とか言いつつ実は「好き勝手やって」た訳ではなく、前作『片腕マシンガール』ではアメリカ資本ということで笑っちゃうほど過激なスプラッタ描写がてんこ盛りでしたが、今回は角川出資の日本映画なんで「ダメ!スプラッタ!」な状況で製作されたらしいんですな。だから観ていて「あー、ここはホントは鮮血ドバーッ!とかやりたかたんだろうなあ」「ここは首チョンパだろフツーッ!」と思ったシーンも無難に流しています。しかしこれはこれで功を奏していたと思います。制約あったら制約あったでそれなりのもんを作るのが製作者の心意気ってもんですよ!
じゃあどうしたかというとギャグでそれを補填したんですな。馬鹿馬鹿しい特撮もそうですが、キャストに松尾スズキ、志垣太郎、竹中直人を揃えて細かいボケを連発させておりました。逆に『片腕マシンガール』の時は「日本人のギャグセンスは白人にはわかんないから入れちゃダメ」というお達しが出ていたそうですから、これって構成的に"裏"『片腕マシンガール』ということになるんじゃないでしょうか。確かに小ネタが多くて「それはちょっとビミョー」なギャグもありましたが、そこはノリでカバー出来ていたと思います。

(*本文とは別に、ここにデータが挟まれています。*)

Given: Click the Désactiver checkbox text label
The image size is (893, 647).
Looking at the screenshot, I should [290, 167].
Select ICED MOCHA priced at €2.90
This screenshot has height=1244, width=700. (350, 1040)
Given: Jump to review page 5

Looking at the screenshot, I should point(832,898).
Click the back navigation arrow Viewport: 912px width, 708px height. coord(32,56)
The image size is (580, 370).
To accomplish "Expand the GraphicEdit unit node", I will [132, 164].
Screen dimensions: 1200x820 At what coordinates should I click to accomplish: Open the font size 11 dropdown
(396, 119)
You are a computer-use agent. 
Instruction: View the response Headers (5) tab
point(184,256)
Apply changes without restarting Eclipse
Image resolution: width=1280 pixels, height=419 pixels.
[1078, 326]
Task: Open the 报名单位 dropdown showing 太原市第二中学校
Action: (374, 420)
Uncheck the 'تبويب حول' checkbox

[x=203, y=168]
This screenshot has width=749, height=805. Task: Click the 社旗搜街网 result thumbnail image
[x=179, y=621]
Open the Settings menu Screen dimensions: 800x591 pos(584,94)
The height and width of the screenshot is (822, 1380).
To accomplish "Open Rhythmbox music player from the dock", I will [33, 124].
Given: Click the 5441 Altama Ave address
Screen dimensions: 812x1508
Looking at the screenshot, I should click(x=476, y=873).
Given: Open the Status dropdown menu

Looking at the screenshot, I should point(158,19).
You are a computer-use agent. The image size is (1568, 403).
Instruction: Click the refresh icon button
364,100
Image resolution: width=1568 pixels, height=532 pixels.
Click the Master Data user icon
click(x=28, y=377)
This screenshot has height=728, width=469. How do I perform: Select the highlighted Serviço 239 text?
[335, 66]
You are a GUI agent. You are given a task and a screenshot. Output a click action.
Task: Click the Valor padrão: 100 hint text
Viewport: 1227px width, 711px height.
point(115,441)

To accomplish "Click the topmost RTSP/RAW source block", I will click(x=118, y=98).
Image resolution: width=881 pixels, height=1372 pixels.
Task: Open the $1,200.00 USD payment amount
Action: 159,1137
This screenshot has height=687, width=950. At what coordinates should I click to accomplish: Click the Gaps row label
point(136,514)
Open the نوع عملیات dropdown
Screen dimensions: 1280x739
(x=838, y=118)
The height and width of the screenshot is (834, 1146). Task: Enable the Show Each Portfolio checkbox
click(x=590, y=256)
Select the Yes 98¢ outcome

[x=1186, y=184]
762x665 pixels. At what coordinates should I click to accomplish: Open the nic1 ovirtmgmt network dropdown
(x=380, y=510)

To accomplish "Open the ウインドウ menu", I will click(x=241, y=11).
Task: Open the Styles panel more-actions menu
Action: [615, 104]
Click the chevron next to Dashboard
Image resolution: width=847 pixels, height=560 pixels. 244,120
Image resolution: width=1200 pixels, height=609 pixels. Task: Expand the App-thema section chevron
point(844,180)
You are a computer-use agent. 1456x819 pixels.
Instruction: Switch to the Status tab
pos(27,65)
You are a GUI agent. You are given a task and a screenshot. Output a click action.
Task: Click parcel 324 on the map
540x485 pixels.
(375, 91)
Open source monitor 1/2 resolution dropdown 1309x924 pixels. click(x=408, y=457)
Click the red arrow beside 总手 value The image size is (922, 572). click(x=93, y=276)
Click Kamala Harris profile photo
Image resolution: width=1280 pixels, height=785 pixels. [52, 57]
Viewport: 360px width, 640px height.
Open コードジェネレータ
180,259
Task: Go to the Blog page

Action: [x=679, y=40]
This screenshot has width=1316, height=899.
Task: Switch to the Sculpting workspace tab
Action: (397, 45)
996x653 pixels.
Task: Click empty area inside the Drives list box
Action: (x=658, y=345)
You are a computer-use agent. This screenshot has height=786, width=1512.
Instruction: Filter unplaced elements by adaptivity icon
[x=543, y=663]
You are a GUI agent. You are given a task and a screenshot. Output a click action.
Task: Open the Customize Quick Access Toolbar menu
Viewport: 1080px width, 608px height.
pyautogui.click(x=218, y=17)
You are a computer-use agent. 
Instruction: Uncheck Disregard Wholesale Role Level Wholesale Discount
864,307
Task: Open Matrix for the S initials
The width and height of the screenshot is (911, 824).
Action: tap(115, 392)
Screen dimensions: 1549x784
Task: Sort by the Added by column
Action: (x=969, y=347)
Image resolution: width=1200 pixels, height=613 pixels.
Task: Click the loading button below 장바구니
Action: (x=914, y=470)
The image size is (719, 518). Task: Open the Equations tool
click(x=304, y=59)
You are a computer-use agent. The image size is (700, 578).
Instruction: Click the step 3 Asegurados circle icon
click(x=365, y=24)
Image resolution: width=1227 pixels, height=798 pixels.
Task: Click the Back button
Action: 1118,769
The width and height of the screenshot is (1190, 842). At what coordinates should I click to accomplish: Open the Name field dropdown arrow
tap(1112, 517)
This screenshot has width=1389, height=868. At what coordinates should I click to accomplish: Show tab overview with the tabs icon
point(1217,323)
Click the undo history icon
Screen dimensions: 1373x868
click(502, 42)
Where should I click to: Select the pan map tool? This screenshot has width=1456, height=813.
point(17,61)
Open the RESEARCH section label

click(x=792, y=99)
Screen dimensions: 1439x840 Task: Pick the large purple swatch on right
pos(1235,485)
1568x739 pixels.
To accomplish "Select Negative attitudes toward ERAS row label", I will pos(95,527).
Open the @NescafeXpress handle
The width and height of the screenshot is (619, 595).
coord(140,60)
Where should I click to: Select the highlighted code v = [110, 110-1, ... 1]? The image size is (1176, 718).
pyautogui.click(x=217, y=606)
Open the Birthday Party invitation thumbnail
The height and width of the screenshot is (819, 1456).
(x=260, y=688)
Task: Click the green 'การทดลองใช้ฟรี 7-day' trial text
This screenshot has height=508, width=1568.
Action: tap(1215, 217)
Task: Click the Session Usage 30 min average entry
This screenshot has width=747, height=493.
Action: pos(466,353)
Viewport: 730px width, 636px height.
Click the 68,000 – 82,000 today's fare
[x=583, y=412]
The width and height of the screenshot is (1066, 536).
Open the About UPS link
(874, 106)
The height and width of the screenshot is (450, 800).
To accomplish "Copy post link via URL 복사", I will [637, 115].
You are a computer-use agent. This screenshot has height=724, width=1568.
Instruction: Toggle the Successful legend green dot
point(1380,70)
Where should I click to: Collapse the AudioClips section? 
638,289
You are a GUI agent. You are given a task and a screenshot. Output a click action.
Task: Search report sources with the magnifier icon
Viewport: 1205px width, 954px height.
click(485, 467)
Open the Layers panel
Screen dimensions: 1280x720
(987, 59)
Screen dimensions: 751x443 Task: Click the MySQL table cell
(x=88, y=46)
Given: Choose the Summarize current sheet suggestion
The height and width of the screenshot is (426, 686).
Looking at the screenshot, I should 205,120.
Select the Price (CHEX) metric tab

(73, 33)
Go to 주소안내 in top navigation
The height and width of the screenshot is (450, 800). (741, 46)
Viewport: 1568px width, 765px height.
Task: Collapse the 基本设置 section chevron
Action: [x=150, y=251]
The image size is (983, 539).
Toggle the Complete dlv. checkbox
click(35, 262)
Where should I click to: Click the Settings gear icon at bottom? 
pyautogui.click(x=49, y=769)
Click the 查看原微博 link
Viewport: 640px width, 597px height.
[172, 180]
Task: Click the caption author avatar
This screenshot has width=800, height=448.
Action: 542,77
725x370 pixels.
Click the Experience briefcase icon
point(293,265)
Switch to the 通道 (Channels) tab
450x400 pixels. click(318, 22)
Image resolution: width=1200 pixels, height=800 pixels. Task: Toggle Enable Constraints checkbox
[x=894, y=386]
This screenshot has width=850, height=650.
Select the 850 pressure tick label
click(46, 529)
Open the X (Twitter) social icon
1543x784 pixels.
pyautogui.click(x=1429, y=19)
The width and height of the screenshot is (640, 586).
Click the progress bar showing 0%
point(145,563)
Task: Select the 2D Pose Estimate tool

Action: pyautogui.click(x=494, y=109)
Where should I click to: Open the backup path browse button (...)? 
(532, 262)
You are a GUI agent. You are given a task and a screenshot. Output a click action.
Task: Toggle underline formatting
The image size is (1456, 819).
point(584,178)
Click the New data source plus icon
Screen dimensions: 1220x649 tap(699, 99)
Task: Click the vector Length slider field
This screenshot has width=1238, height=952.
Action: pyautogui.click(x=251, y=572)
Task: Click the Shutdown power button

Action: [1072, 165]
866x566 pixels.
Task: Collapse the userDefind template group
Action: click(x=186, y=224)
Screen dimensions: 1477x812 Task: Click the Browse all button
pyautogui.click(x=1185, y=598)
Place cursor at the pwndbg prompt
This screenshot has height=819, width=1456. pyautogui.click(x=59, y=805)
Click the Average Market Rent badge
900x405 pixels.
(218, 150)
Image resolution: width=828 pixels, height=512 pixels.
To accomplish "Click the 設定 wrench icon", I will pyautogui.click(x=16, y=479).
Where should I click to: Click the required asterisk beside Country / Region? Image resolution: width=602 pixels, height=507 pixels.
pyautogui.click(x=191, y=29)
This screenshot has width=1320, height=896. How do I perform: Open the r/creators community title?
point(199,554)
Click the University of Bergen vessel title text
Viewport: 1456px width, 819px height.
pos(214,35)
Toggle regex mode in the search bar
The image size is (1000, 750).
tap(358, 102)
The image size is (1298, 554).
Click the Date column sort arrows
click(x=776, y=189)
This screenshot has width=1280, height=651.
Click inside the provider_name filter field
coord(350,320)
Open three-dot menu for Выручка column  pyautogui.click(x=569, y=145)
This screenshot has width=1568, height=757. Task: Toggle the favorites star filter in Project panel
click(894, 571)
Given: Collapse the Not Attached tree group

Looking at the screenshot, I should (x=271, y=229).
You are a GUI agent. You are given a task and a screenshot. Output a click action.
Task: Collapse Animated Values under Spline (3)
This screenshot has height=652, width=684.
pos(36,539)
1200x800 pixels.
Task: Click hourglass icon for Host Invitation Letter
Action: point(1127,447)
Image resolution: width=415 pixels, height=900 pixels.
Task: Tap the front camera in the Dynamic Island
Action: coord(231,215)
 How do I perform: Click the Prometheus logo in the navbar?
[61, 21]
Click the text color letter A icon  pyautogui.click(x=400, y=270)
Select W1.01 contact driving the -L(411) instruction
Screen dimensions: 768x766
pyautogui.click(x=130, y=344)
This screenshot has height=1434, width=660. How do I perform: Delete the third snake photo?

このノリ、というのは重要で、撮るもんのノリもありますが観るもんのノリも必要だったりするんですな。結局この映画というのは悪ふざけと悪ノリがテーマになっておりますから、バカ映画と割り切ってお祭りに参加するつもりで観ることも大事かもしれません。だから客観的な批評をするのはちょっとナニではありますが、僭越ながらちょっとだけ気になった点を申しますと、やっぱり相当低予算だったんだなーと分かってしまうセットや設定の寂しさが見受けられます。ここもうちょっと金掛けてればいい映像なのになあ…というシーンが多々あったんですが、この資金は全部「城ロボ」に持っていかれたんだろうなあ…と思うといたしかたありません。"ゲイシャ"とタイトルに銘打たれているのにもうちょっと可愛い女の子が揃えられなかったのか…とも思っちゃいました。ゲイシャなのに「うふん(はあと)」なエロ度が足りないんですよ。これだけはちょっと致命的な気がしました。
それとシナリオや台詞はもう少し練り上げたほうがよかったかも…とやはり僭越ながら思う次第であります。物語のメインは姉妹の愛憎ドラマということになるのですが、割とどうでもいい紋切り型のドラマ展開になってしまい興味が沸かないんですな。ここは前作『片腕マシンガール』のように"復讐のドラマ"ということにしたほうがシンプルで分かりやすかったのではないでしょうか。あとやたら説明的な台詞も気になりました。映像の状況を見れば分かるのに、それをわざわざ台詞で補完していることが多くて、これは必要なかったと思うんですな。とまああれこれ余計なことを言ってしまいましたが、絵的なインパクトの面白さ・バカさと言った点で、こういう映画をこれからも作られ続けるよう井口監督にエールを送りたいと思います。